La primera vez fue en 1985. Él visitaba Cobán en una misión de la Conferencia Episcopal de Guatemala. Enfermó súbitamente y fui llamado por Monseñor Gerardo Flores —el obispo anfitrión—, para que lo evaluara clínicamente.
Nunca había hablado yo con don Rodolfo Quezada Toruño. Al entrar a su habitación lo saludé como creí que debía hacerlo: “Buenas tardes Su Excelencia”. Él, me dirigió una mirada profunda, a los ojos y más allá de los ojos y me dijo: “No sea tan ceremonioso, no me diga Su Excelencia porque me recuerda una película de Cantinflas”.
Al terminar nuestro coloquio médico-paciente me despedí preguntándole: “¿Cómo debo llamarlo?” y me contestó con esa sonrisa, tan característica suya: “Mire usted, allá en Zacapa, hay una viejecita que me dice don Quezada. No sé si es por el parecido de mi apellido con las quesadillas que vende o por otra razón, pero ya lo ve… llámeme como quiera”.
Al salir, me sentí diferente en relación al momento en que entré a su cuarto. Me había infundido la paz que ha mucho yo necesitaba. Se suponía que el enfermo era él, no mi persona.
Dos años más tarde, en el Santuario de Nuestra Señora del Tránsito, en Chiquimula, mi esposa y yo lo encontramos ejerciendo su ministerio de confirmar en la fe. Esa vez, salió del templo impartiendo la bendición y se cruzaron nuestras miradas. Veía con amor. Oteaba el corazón. Contagiaba alegría. Y la gente, su gente, así lo sentía.
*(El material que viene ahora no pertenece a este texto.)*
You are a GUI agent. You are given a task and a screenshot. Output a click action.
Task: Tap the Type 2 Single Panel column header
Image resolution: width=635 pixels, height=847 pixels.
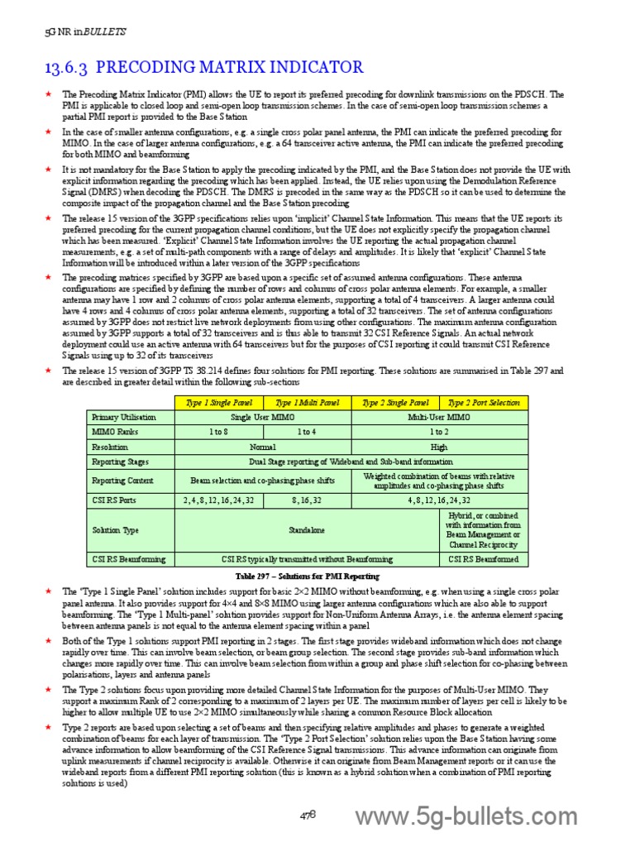[395, 403]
La tercera vez fue 1989, nos juntamos casualmente en un vuelo México-Guatemala. Venía acompañado de su feligrés, amigo y médico de cabecera en Zacapa, el egregio cirujano Dr. José Toribio Duarte. Coincidimos en la misma fila de asientos. Por razones que no vienen al caso mencionar yo venía contrariado. Recién me había dado cuenta de una situación que me afectaba. Sucedió por causa de mi excesiva confianza en el ser humano. Monseñor Quezada se percató de mi estado y no me preguntó sino aseveró: “A usted algo le pasa”. Y durante la siguiente hora y media —tiempo que duró el vuelo— fue de hablar, argumentar y por mi parte escuchar consejos.
Cuando aterrizamos, me sentí diferente. Me había infundido seguridad. Me exigió no quedarme callado. Petición que refrendó con su mirada de fortaleza.
Y esas miradas de paz, amor, alegría —que no dejaba de ser picaresca— y fortaleza, aparentemente contrastaban con todos sus títulos, porque nunca le vimos una mirada de soberbia, esa condición de arrogancia a la que tenemos inclinación los seres humanos cuando obtenemos un titulito aún de Educación Media.
Mucho se ha escrito ya acerca de su persona pero, a la luz de lo expuesto, una verdad es irrefutable: Su Eminencia Reverendísima Rodolfo Quezada Toruño, en su momento: Obispo de Zacapa y Chiquimula; 18° Arzobispo de la Arquidiócesis de Santiago y Primado Nullius de Esquipulas; Cardenal del título de San Saturnino; Licenciado en Teología por la Universidad de Innsbruck; Doctor en Sagrada Teología por la Pontificia Universidad Gregoriana de Roma; Conciliador y Artífice de la Paz —y por ello Doctor Honoris Causa por la Universidad de San Carlos de Guatemala—, se presentó ya ante su Creador, como cualquier otro mortal, y seguramente el Creador lo habrá juzgado con la misma misericordia en el cielo, porque todos los títulos anteriores nada le habrán valido sino su valiente decisión de haber optado por los pobres y los desposeídos, siendo que pudo elegir una vida llena de riqueza, tranquilidad y opulencia.
Hoy, desde el sitio que indudablemente le tendría reservado el Altísimo, ha de estar viendo con picardía sus galardones y diciendo con sarcasmo: Sic transit gloria mundi (Así pasa la gloria del mundo).